How do you integrate #int (x+5)/((x+3)(x-7)(x-5)) # using partial fractions?

from the given #int (x+5)/((x+3)(x-7)(x-5))# #dx# =

#intA/(x+3)##dx# + #B/(x-7)##dx# + #C/(x-5)#*#dx#

our equation becomes

#(x+5)/((x+3)(x-7)(x-5)#= #A/(x+3)+B/(x-7)+C/(x-5)#

it follows;

#(x+5)/((x+3)(x-7)(x-5)#=

#(A(x-7)(x-5)+B(x+3)(x-5)+C(x+3)(x-5))/((x+3)(x-5)(x-7))#

by using only the numerators;

#x+5=A(x^2-12x+35)+B(x^2-2x-15)+C(x^2-4x-21) #

collecting the like terms

#x+5=(A+B+C)x^2+(-12A-2B-4C)x+(35A-15B-21C)#

because the left side of the equation means

#0*x^2+1*x+5#

and the right side means

#(A+B+C)x^2+(-12A-2B-4C)x+(35A-15B-21C)#

the equations are now formed;

#A+B+C =0# first equation

#-12A-2B-4C=1# second equation

#35A-15B-21C=5# third equation

using your skills in solving 3 equations with 3 unknowns A, B, C

the values are #A=1/40#, #B=3/5#, and #C=-5/8#

Now, go back to the first line of the explanation to do the integration procedures.
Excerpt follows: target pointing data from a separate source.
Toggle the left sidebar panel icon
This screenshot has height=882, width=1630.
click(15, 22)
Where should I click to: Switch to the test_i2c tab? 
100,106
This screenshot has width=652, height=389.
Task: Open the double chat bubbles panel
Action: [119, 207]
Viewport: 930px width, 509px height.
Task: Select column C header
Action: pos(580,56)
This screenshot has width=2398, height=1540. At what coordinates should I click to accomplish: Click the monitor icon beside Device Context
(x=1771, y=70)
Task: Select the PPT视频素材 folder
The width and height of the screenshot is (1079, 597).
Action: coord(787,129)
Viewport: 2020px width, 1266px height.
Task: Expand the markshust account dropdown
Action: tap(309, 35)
#intA/(x+3)##dx# + #B/(x-7)##dx# + #C/(x-5)#*#dx#

#=int(1/40)/(x+3)##dx# + #int (3/5)/(x-7)##dx# + #int (-5/8)/(x-5)##dx#

final answer becomes

#int (x+5)/((x+3)(x-7)(x-5)# #dx#

#= 1/40*ln(x+3)+3/5*ln(x-7)-5/8*ln(x-5) + K#

for a definite integral, a constant K must be added.